«O Orientalismo romântico de Foucault», podia muito bem ser o título deste livro, que coloca, a partir de uma perspectiva feminista e de esquerda, questões profundas e particularmente incómodas sobre o pensamento de Foucault e a sua crítica enviesada da modernidade. Sendo um dos autores canónicos do actual pós-modernismo nas Ciências Sociais e Humanas, o assunto é tanto mais curioso quanto Michel Foucault ganhou fama pela sua «filosofia da suspeição» e pela «desconstrução» das grandes narrativas e utopias ocidentais. Ironicamente, Foucault, o «desconstrutor» e «genealogista», afinal também tinha a sua utopia romântica. Qual era? Vejamos os acontecimentos. Com o início da revolução iraniana, Foucault decidiu visitar o Irão para assistir ao desenrolar desta, que foi objecto do seu particular interesse e entusiasmo como intelectual «engagé». Na sua deslocação ao Irão assumiu um papel de jornalista de investigação, funcionando como correspondente especial do jornal italiano «Corriere della sera». Publicou também algumas das suas peças jornalísticas na imprensa francesa, nomeadamente no jornal «Le Monde» e na revista «Nouvel Observateur». Nesses textos, Foucault retratou de forma quase entusiástica o movimento islamista iraniano liderado pelo Ayatollah Ruhollah Khomeini, vendo-o como uma nova forma de «vontade política», perfeitamente unificada, que abria «uma dimensão espiritual na política». Isto, em contraste com as «cruéis, selvagens, egoístas, desonestas e opressivas sociedades» criadas pelo moderno capitalismo liberal. Como realçam Janet Afary e Kevin B. Anderson, uma ilação profunda resulta do episódio iraniano de Foucault e não está apenas relacionada com este pensador. A ilação é particularmente importante para a actualidade e está relacionada com o fenómeno geral do «fundamentalismo religioso», mostrando a existência de um bloqueio intelectual que afecta várias correntes da esquerda política, impedindo uma resposta adequada a este.»

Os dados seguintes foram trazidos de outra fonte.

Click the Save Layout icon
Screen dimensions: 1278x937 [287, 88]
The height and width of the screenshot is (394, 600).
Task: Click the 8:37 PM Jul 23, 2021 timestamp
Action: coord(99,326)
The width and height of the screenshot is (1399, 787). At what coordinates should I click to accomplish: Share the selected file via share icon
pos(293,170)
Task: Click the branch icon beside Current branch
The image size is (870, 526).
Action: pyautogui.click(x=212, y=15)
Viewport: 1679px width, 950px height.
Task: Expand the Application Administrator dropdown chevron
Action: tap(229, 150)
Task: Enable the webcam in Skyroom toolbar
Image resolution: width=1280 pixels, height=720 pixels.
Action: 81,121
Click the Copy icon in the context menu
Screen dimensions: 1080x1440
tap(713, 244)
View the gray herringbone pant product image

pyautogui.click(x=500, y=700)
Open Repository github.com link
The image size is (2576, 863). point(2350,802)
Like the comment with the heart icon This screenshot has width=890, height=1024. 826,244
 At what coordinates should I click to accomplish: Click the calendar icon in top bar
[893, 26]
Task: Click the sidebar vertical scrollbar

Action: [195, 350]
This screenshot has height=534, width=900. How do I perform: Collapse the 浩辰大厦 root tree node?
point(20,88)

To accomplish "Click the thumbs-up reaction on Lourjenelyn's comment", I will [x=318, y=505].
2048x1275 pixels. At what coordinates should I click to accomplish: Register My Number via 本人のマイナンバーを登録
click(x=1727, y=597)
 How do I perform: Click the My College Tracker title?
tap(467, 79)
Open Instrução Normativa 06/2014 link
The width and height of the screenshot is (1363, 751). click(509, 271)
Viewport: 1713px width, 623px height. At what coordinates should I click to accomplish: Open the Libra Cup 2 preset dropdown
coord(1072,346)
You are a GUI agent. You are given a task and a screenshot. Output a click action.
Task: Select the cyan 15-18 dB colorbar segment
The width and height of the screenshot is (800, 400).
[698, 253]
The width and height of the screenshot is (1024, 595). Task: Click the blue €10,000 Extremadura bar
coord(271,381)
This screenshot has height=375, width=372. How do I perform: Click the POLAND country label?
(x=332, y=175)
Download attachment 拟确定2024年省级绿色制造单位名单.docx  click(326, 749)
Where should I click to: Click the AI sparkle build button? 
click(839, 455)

José Pedro Teixeira Fernandes
José Pedro Teixeira Fernandes
1 comentário:
Já é dia 25.
Peço desculpa de te incomodar João, mas em comentário a post anterior fiz-te uma perguntinha que por sinal agora volto a colocar-te, a propósito da "tentação iraniana" de Foucault lembrada por Teixeira Fernandes.Lá em baixo eu referi-me à concessão de Foucault a uma certa ideia de Ordem e aos riscos dessa revisão de pensamento no domínio do político. E não deixa de ser perturbador que alguém que estudou o delírio, o possa ter "interpretado", no caso em concreto, que é de delírio, como tendo a virtualidade de abrir uma «dimensão espiritual na política». Mas não foi o teu, o nosso homenageado de hoje, que expressamente relativizou a Verdade?
Uma vez mais boa noute e muitos cumprimentos.